Networking at the sensory level is now very common. Fieldbuses like CAN, FIP or Profibus have been around for more than three decades. Establishing their real-time properties and guarantees has been the subject of a number of papers in scientific conferences. Using wireless transmission at the sensory level is very attractive. It has been employed for years to link mobile robots or automated guided vehicles to control and supervision computers. The first attempts to wirelessly connect sensors with temporal constraints date from the early 1990s. Since then, the subject, under the name of real-time wireless sensor networks, has generated a large body of research and development. A number of researchers have reused protocols and algorithms designed for wireline networks or made assumptions that ease the design and the analysis. As a result, in many cases, real-time analysis is based on assumptions that are quite far from reality leading to purely academic solutions.

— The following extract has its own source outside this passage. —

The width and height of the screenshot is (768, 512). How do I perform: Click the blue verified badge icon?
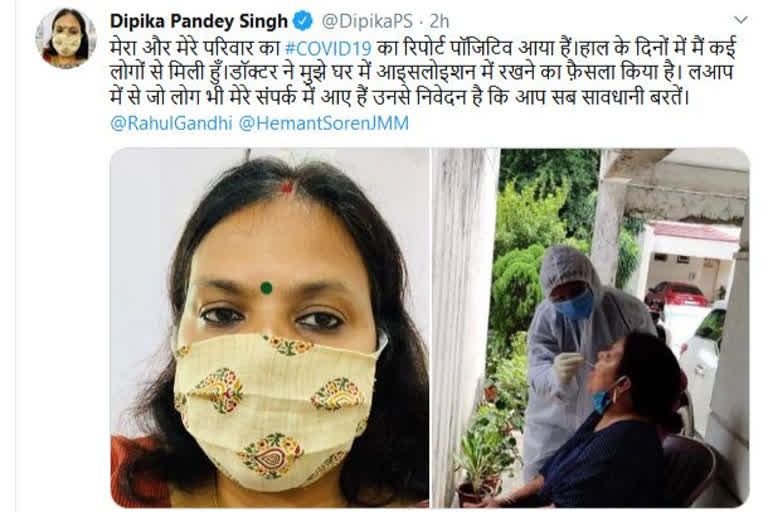tap(303, 21)
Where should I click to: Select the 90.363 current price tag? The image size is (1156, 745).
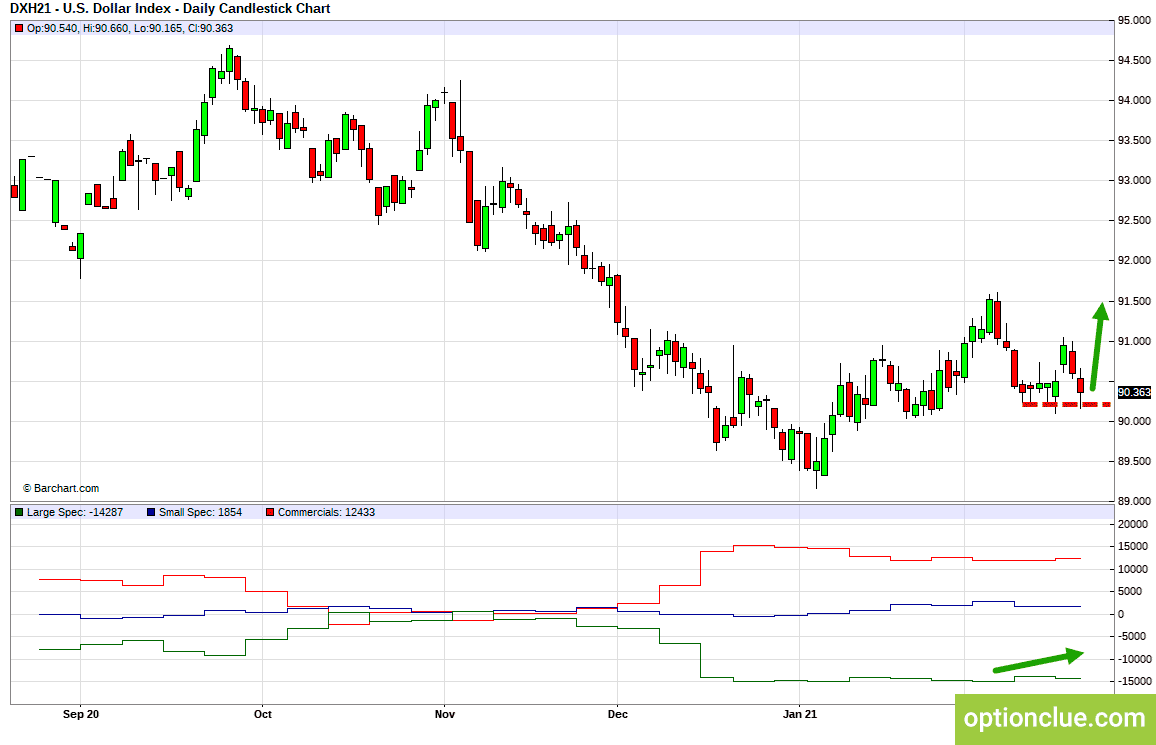click(1135, 393)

The first part of the talk will show a few examples of WSN deployments done by CSEM on glaciers, buildings, trains or planes and explain the main lessons learned from these experiments. The validity of some of the often assumed models will be questioned in the light of the experience. Given the fact that we have to revise the assumptions, the second part will show a few "real" problems of real-time WSNs and the possible change of paradigm that results.
Jean-Dominique Decotignie is head of the wireless embedded systems group at the Swiss Center for Electronics and Microtechnology (CSEM Centre Suisse d'Electronique et de Microtechnique) in Neuchatel, Switzerland. Dr. Decotignie is also adjunct professor at the Ecole Polytechnique Fédérale (Swiss Federal Institute of Technology) in Lausanne where he teaches real-time systems and real-time networking. He has been very active in the fieldbus domain since its beginning and is IEEE fellow "for contributions to fieldbus technology leading to its adoption and standardization by the industry". Dr. Decotignie has authored or co-authored more than 100 papers in the field. He has created the first and only international conference series dedicated to industrial communications. His current research interests include real-time networks and self-organizing wireless sensor networks. He is also the convener of the IEC working group on industrial wireless communications.
Darren Buttle ETAS GmbH, Germany
Real-Time in the Prime-Time
Abstract: In 1984, the first programmable microcontroller in a passenger car rolled off the production line and onto the highway. Despite the automotive industry's relatively late entry into the world of computing, it has pursued the introduction of this technology with vigour. In the 28 years since, there has been huge growth in the use of micro-electronics in cars, with everything from the trunk light to the braking system under programmable control.
The modern car now contains what is arguably the most complex distributed real-time system that we encounter on a day-to-day basis. In this talk, we'll look at how real-time became a real issue, what technologies have successfully transferred from academia to the automotive industry, and what challenges loom on the horizon, both within the vehicle itself and in the wider context as cars become mobile computing nodes in a globally connected network.
Darren Buttle is a Senior Product Manager at ETAS GmbH, a company specializing in tools for the development of automotive ECUs, where he is responsible for embedded software products. He has worked with embedded operating systems and associated schedulability analysis tooling for over 10 years and was involved in both the OSEK and AUTOSAR standardization efforts. His other activities cover a broad spectrum of embedded software development issues including embedded code generation and engineering safety-related applications.